In the poem, “Death, men say, is like a sea”, Field writes of the comparison of death to the sea. The first and third stanza highlights the negative description of the sea, while the second and fourth challenge this imagery by equating the sea to comforting sand and comfortable land. The poem follows a A-A-A-B-C-C-C-B rhyme scheme that places emphasis on the last line of each stanza. The ending words of the last lines of each stanza consist of terror, error, ambition, and remission. These words portray the widely-believed notion that death is something that is frightening, which is addressed throughout the poem, but then negates this idea and promotes the opposite notion, that death is “tender” (Field 8), “warm” (Field 8), and “soft” (Field 8).
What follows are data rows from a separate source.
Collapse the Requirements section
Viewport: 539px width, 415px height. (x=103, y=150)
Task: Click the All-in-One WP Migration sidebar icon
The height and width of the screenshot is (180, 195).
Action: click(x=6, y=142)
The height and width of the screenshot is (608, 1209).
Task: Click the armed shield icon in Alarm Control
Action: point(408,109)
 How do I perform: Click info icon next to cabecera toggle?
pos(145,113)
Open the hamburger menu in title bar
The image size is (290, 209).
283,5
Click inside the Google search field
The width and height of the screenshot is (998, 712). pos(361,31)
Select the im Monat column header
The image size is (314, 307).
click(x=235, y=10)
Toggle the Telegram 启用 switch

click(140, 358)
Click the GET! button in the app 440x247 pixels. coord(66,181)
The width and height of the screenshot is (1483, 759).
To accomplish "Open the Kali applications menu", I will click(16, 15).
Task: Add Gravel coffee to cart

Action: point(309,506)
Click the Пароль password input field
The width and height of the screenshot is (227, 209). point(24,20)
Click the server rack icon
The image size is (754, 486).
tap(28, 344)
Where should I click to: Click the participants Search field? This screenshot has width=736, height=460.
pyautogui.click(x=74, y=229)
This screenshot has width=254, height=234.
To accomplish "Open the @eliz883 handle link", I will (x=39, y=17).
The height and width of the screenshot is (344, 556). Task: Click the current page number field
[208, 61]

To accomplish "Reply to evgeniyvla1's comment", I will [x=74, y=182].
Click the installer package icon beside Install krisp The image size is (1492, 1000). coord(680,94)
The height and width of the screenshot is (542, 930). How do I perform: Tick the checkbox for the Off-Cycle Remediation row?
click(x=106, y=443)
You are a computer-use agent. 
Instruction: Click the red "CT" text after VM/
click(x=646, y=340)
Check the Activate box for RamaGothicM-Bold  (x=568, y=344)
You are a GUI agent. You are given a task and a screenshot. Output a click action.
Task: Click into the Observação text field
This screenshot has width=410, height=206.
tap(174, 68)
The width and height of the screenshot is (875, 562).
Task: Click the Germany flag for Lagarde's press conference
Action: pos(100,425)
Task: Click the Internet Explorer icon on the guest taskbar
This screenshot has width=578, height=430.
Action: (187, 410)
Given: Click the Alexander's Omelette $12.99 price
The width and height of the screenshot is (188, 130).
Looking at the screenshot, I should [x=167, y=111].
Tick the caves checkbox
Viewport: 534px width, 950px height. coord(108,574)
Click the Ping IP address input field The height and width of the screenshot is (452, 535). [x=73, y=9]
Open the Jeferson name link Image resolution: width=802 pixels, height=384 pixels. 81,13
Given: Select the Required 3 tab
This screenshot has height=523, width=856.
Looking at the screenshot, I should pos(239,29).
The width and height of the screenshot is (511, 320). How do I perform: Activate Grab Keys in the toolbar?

The first stanza compares death to a stormy sea that “engulfs mortality” (Field 8). The use of “engulfs” insinuates that death eliminates “mortality”, which in this case would mean humanity, which puts emotions of fear and resentment towards death for “blindingly” (Field 8) taking away life from humans. But, as the second stanza asserts, death is a “pleasant” (Field 8), “tender hand” (Field 8) that protects us from the “wave’s drifted error” (1.5.8),which are all the mistakes or regrets that one has made in their lifetime. The poem progresses to mention that the real torture to humans is living as it destroys our ambition, as seen in the lines “[a]nd transmute to broken surge/Foam-crests of ambition” (Field 8). The fourth stanza ends the poem by referencing back to the “errors” and expresses that “[w]e shall have remission” in death. The last line of the poem is essential as it provides a great deal of relief for all individuals due to the notion that all will be amended and forgiven in death.
The constant imagery of a violent sea versus a comfortable beach articulates the transition from life to death, as seen in the difference between the two images, but reverses the perceived perception of these two entities. The imagery of the sea is enforced by the s sounds that are woven into poem as well as the rhyme scheme, as the A-A-A-B-C-C-C-B rhyme scheme relays a repetition that is disrupted by an anomaly and continues to in a cyclical matter, almost like waves crashing onto a beach. The poem overall offers a positive view of death and loss, while using natural images to support this view.